Evaluation of current LLMs using SoundnessBench (Ho et al., 28 May 2026), a benchmark of 1,099 labeled ICLR proposals, reveals fundamental limits to AI-first triage:

  • Frontier LLMs (GPT-4o, Gemini, Claude, LLaMA-3, Qwen, etc.) exhibit optimism bias in standard (justification-first) prompting: low-soundness recall averages 26% (mean false-positive rate 74%), high-soundness recall 91.8% (mean false-negative rate 8.2%), macro F1 = 54.9%.
  • Switching to aggressive, conservative prompts increases rejection of low-quality proposals (low recall jumps to 80.1%) but at the cost of discarding many genuinely high-quality submissions (high recall collapses to 36.1%), with macro F1 dropping to 49.3%.
  • Scale and instruction-tuning do not mitigate the tradeoff; larger models may even exacerbate optimism bias under standard prompts.
  • Control experiments (adversarial flaw injection, identifier masking, audit for label leakage) confirm that LLMs can reliably detect only egregious methodological errors, missing subtler flaws.

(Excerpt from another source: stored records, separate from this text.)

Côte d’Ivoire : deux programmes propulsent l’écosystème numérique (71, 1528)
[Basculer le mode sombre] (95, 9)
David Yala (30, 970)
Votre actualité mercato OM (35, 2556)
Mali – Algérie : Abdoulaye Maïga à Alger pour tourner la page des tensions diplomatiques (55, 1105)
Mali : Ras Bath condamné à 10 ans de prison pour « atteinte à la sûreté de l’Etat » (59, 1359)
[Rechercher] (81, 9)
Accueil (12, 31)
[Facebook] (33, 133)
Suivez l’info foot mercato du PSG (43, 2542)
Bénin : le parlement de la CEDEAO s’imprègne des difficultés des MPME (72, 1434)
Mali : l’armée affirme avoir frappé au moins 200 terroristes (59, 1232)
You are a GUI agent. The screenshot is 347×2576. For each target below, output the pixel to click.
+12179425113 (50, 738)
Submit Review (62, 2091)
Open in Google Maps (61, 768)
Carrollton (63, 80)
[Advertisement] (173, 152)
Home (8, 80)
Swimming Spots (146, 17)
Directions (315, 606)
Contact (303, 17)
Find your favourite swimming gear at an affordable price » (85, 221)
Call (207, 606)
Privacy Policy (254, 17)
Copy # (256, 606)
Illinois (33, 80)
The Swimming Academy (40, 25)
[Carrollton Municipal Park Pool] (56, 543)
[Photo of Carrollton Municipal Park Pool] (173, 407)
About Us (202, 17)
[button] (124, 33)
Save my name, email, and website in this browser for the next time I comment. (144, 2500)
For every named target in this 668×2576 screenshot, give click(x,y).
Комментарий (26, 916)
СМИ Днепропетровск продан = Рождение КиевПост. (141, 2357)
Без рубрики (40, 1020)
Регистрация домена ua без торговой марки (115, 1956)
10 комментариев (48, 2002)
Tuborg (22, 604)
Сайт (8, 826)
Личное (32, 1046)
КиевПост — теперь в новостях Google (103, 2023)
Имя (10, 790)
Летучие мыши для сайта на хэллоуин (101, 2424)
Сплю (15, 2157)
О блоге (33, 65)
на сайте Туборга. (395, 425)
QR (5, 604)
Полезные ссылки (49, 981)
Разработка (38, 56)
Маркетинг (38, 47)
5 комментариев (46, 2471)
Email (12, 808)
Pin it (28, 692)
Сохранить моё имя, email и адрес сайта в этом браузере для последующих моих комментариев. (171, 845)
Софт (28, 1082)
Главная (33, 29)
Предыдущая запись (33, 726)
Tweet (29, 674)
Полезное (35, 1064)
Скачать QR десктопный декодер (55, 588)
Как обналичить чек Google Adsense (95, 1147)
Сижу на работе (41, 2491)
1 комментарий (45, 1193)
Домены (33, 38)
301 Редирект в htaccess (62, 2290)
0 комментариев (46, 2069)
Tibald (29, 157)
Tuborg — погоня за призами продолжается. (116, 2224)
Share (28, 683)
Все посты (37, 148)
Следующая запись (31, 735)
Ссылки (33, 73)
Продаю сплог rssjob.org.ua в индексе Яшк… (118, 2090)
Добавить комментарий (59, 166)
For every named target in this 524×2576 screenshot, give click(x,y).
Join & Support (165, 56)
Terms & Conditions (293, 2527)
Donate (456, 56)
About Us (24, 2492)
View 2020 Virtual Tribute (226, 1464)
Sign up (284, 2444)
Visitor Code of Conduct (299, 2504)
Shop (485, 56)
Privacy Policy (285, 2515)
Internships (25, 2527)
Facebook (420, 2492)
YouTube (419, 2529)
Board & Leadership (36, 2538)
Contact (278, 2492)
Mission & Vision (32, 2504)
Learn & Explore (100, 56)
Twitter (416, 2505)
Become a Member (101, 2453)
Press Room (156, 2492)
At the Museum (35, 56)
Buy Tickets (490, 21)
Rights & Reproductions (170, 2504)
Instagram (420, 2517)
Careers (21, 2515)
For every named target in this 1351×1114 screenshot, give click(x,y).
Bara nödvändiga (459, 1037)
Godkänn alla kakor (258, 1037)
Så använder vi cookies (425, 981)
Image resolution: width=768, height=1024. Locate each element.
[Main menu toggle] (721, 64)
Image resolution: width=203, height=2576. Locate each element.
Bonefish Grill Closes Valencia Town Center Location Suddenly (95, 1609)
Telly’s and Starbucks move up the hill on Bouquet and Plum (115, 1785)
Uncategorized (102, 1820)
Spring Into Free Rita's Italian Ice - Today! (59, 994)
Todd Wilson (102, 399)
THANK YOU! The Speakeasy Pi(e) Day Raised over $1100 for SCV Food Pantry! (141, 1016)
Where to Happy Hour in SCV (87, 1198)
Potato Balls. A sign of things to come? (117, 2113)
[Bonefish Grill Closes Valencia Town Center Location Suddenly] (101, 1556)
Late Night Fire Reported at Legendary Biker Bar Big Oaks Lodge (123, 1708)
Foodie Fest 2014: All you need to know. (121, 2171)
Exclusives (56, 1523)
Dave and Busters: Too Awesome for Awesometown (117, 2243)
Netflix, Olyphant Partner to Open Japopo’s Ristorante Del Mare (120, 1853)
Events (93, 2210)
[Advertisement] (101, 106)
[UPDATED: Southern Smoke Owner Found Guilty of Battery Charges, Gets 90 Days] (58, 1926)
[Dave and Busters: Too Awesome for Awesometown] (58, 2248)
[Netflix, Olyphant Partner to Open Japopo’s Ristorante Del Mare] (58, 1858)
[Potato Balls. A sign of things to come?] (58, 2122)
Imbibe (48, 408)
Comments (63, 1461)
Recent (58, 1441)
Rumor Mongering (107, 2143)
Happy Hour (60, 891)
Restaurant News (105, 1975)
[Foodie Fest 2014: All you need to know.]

Decision thresholds are unstable and brittle, rather than reflecting internalized methodological rigor.

Present LLMs cannot serve as stand-alone “first-gate” scientific triage agents; robust deployment would require dedicated training, calibration, and retention of human-in-the-loop safeguards.

6. Practical Recommendations and Future Directions

  • Threshold-based and simulation-driven triage: For standard calls, implement a calibrated workflow that (1) aggregates reviewer axis scores, (2) estimates proposal merit distributions, and (3) applies explicit innovation–score or risk–reward thresholds as in (Navarra, 2015, Steppi et al., 2018).
  • DPR for large-scale or distributed panels: Employ balanced assignment, multi-stage elimination (e.g., 7 reviews per proposal in stage 1, 50% triage, then 5 in stage 2), and CIGR aggregation when review quality permits as in (Steppi et al., 2018).
  • Taxonomy-enhanced triage for community proposals: Integrate proposal checklists mapping common failure reasons (duplication, feasibility, etc.) to triage logic, flagging for fast closure or candidate improvement (Kondo et al., 8 Oct 2025).
  • AI/LLM-based review: Deploy LLM agents as assistants, not arbiters, ideally specializing them to structured evaluation axes and requiring explicit reasoning traces, with reliability verifiers to flag hallucinations (Wang et al., 31 Dec 2025). Do not delegate sole gatekeeping to out-of-the-box LLMs (Ho et al., 28 May 2026).
  • Risk calibration: To avoid systematic neglect of high-risk/high-reward proposals, adjust triage rules to upweight information gain, implement separate risk-focused tracks, or combine private- and public-value-based reviewer scoring (Gross et al., 2021).

Taken together, a rigorous, technically grounded approach to proposal-stage scientific triage can substantially improve both innovation yield per funded proposal and efficiency of the scientific review process, provided its theoretical and empirical limitations are understood and mitigated.